**UJI PEMAHAMAN**
1. Jawablah pertanyaan berikut berdasarkan ulasan film Backstage.
(a) Berapa usia Guntur Soeharjanto menurut ulasan itu?
(b) Film garapan Guntur Soeharjanto mana yang disebut terlihat berantakan terutama di paruh akhir?
(c) Siapa nama dua sister yang bermain dalam film Backstage?
2. Tuliskan ulang bagian ulasan film Backstage mulai dari "Film Backstage karya" sampai dengan "memang sudah sepantasnya." tanpa mengubah apa pun.

**KUTIPAN DOKUMEN**
_____

Film Backstage karya Guntur Soeharjanto menjadi pembuktian diri bahwa, lelaki 45 tahun tersebut menjadi sutradara spesialis drama, bukan horor. Harus diakui apa yang dilakukannya disini jauh lebih bagus, matang dan menunjukkan kualitasnya.
Dibandingkan saat mengerjakan Makmum 2 yang terkesan terpaksa sehingga terlihat berantakan terutama di paruh akhir film. Tetapi, pertunjukan dua kakak beradik ini tampak sempurna sejak awal hingga akhir. Apakah tidak berlebihan dengan pujian tersebut? Jawabannya adalah tidak dan memang sudah sepantasnya.
Sebagai pertunjukan akhir tahun, karya ini terasa pas dan menjadi suguhan menawan. Apalagi dua sister, Vanesa serta Sissy Pricilia membuktikan bahwa, apa yang disajikan bukanlah sembarangan seperti drama keluarga biasanya.
Chemistry yang terbentuk memang tiada duanya
Jika ada penonton yang mengatakan membangun chemistry itu mudah apalagi kalau saudara sendiri, mungkin orang itu belum pernah melihat film kecuali sinetron dan FTV. Pada pertunjukan besar seperti ini, chemistry itu didapatkan bukan hanya dari segi mereka adalah saudara melainkan adegan dan bagaimana pemain mampu membaca gestur tubuh pemain lain, sehingga mereka menemukan adegan spontanitas yang lain dari biasanya. Inilah yang bisa dilihat dari Backstge.

_____

**DATA YANG DIBERIKAN**

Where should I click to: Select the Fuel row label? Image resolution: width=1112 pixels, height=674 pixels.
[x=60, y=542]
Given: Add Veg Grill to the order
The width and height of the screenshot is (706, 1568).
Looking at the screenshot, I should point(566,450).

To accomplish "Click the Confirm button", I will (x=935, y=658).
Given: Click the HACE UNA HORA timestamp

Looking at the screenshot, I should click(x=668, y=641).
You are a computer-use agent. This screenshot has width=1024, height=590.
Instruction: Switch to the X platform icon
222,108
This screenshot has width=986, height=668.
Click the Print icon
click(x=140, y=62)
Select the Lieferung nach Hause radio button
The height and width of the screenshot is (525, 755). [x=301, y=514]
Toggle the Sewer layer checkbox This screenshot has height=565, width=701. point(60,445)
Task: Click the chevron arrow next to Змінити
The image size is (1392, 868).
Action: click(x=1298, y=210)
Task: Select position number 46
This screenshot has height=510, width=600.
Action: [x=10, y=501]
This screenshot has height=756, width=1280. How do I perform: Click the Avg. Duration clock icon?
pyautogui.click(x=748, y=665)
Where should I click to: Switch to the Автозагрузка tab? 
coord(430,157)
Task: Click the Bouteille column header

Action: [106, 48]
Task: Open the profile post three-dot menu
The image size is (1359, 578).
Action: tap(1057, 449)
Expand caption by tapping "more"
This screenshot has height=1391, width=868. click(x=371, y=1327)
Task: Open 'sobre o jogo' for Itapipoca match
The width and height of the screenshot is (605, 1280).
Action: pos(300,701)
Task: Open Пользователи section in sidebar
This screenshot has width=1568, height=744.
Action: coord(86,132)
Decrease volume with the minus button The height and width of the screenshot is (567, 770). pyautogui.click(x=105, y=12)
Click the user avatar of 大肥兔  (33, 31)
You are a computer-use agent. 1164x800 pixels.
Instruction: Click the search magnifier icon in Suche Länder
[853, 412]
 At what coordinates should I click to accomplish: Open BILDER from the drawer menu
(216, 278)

_____

**JAWABAN TIAP TUGAS**
1.
(a) 45 tahun.
(b) Makmum 2.
(c) Vanesa serta Sissy Pricilia.

2.
Film Backstage karya Guntur Soeharjanto menjadi pembuktian diri bahwa, lelaki 45 tahun tersebut menjadi sutradara spesialis drama, bukan horor. Harus diakui apa yang dilakukannya disini jauh lebih bagus, matang dan menunjukkan kualitasnya.
Dibandingkan saat mengerjakan Makmum 2 yang terkesan terpaksa sehingga terlihat berantakan terutama di paruh akhir film. Tetapi, pertunjukan dua kakak beradik ini tampak sempurna sejak awal hingga akhir. Apakah tidak berlebihan dengan pujian tersebut? Jawabannya adalah tidak dan memang sudah sepantasnya.